Auch in den anderen Streitpunkten räumten die Delegierten den Weg für eine neue parteinahe bündnisgrüne Stiftung frei. Seit anfang November hatten VertreterInnen von Partei und der Frauen- Anstiftung, der Heinrich Böll-Stiftung und von Buntstift e.V. über die Grundlagen einer neuen fusionierten Stiftung diskutiert. Als Ergebnis legte der Bundesvorstand dem Länderrat eine Beschlußvorlage auf den Tisch, gegen die zumindest zwei der drei Einzelstiftungen noch erhebliche Einwände hatten. Im Gegensatz zu der Frauen-Anstiftung setzte Buntstift sich in einem entscheidenden Punkt durch. Der regionale Ansatz soll auch in der neuen Stiftung eine zentrale Rolle spielen, die Delegierten stimmten dem Antrag zu, daß grundsätzlich in jedem Bundesland eine Landesstiftung erhalten bleiben soll, die auch die notwendigen Mittel aus dem Stiftungshaushalt bekommt.

Nach diesem Zugeständnis an den Föderalismus ließ der Länderrat in weiteren Standortfragen allerdings nicht mehr mit sich handeln. Statt den Bestand der im Moment existierenden Stiftungsniederlassungen in Köln (Böll), Hamburg (Frauen-Anstiftung), Göttingen (Buntstift) und Dortmund für den Dachverband Regenbogen zu garantieren, votierte eine große Mehrheit für einen zentralen Sitz der neuen Stiftung. Offen blieb, wo dies letztlich sein soll, aus naheliegenden Überlegungen ist aber entweder Berlin oder Frankfurt im Gespräch.

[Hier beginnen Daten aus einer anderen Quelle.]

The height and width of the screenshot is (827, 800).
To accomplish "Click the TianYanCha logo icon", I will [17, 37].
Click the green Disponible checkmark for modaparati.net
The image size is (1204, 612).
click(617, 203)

Heftige Debatten im Vorfeld hatte es um den Einfluß der Partei auf die neue Stiftung gegeben. Erneut betonten alle deren Unabhänigkeit, allerdings ganz aus den Augen verlieren will der Bundesvorstand die neue Stiftung nicht. Das gilt vor allem für die Übergangszeit von einem Jahr, bis die Stiftungsreform abgeschlossen sein soll.

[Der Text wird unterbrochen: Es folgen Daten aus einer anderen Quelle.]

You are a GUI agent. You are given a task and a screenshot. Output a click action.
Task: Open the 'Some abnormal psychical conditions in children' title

Noch bis vor wenigen Tagen hatte die Partei auf die Hälfte der Sitze in der Übergangsmitgliederversammlung bis Februar 96 gepocht. Die Stiftungen waren bereit, maximal ein Viertel zuzugestehen. Heraus kam nun ein komplizierter Kompromiß, nach dem die Stiftungen 15 Sitze, Partei- und bündnisgrüne Bundestagsfraktion 7 Sitze bekommen und weitere 8 an unabhängige Personen vergeben werden, für die die Partei und Fraktion zwar das Vorschlagsrecht haben, die aber von den VertreterInnen der Stiftungen gewählt werden müssen.

Überhaupt hängt der Fortgang des Reformprozesses nun noch einmal ganz entscheidend von den drei existierenden Stiftungen ab. Die müssen auf ihren Mitgliederversammlungen beziehungsweise auf einer gemeinsamen Versammlung, zu der jede Einzelstiftung fünf VertreterInnen delegiert, den Beschlüssen des Länderrats zustimmen. Davon will die Partei abhängig machen, ob sie die Bundestagsfraktion beauftragt, im Haushaltsausschuß des Bundestages die Mittel für ihre Stiftungen zu beantragen oder aber auch nicht. Doch der Teufel steckt im Detail. Aus satzungsrechtlichen Gründen kann die entscheidende Mitgliederversammlung der drei Einzelstiftungen, bei der sie ihre Auflösung beschließen sollen, erst Anfang April stattfinden. Die Entscheidungen im Haushaltsausschuß fallen jedoch bereits im März. Stellt sich nur eine der drei Stiftungen quer, ist die Reform gescheitert – bis zu den Haushaltsberatungen 1996.